2.7. The in‐gel activity assays

Cells (1 × 10⁵) were plated in 35 mm NUNC plate, and after 6 hours, the complete medium was replaced with serum‐free medium and incubated further for 24 hours. An in‐house procedure used to remove albumin from the medium, and the conditioned medium was subjected to freeze dry. For the in‐gel assay, 12% SDS‐polyacrylamide gel (SDS‐PAGE) was prepared with Bovine β‐casein (0.5 mg/mL; C6905‐1G, Sigma‐Aldrich). The pre‐run was done at room temperature at a constant current (40 mA) for 30 minutes. The Laemilli buffer (1×) reducing agents was added to the sample (30 μL), boiled, and loaded on to the gel. The electrophoresis was performed at constant current (20 mA at 4°C). The gel was washed twice with 2.5% Triton X‐100 and 50 mM Tris‐Cl (pH 7.5). Then the gel was washed twice with 50 mM Tris‐Cl buffer, for 10 minutes and incubated at 37°C overnight in developing buffer (0.15 M NaCl, 10 mM CaCl₂, 0.1% Triton X‐100, 0.02% NaN₃, 50 mM Tris‐Cl, pH 7.5). Subsequently, the gel was stained (with 0.5% Coomassie Brilliant Blue R 250 in 10% acetic acid), destained with 10% acetic acid until the clean bands were visualized.
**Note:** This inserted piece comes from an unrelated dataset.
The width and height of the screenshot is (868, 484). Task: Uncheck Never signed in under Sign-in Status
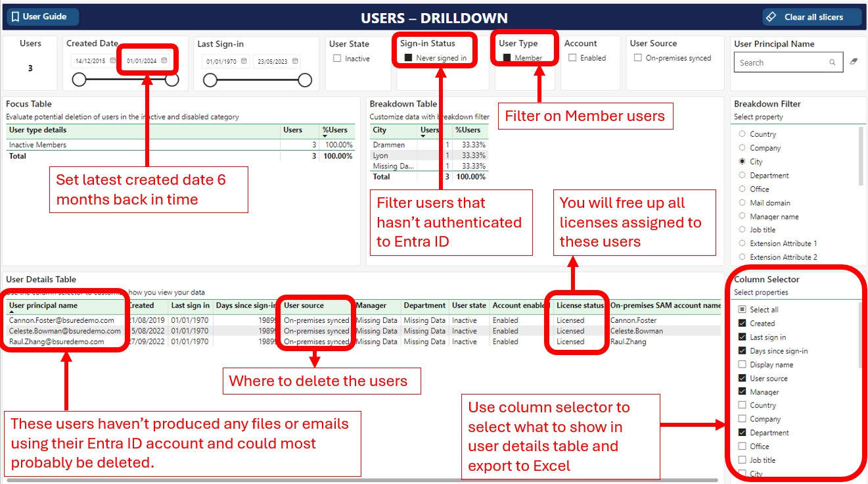(x=408, y=58)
To the 30 μL sample prepared from the conditioned medium, Laemilli buffer (1×) reducing agents was added the sample (30 μL), boiled, and loaded on to the gel. SDS‐polyacrylamide gel (10%) was polymerized with 0.1% gelatin (G9136‐10MG, Sigma‐Aldrich). The gel run was performed at a constant voltage (100 V) for one and a half hours. Then the gel was washed with (2.5%, ×2) Triton X‐100 for 30 minutes to remove SDS. Further, the gel was incubated at 37°C for overnight in the developing buffer (0.15 M NaCl, 10 mM CaCl₂, 0.5 mM ZnCl₂, 50 mM Tris‐Cl, pH 7.5). The gel was stained (with 0.5% Coomassie Brilliant Blue R 250 in 10% acetic acid), destained with 10% acetic acid until the clean bands were visualized.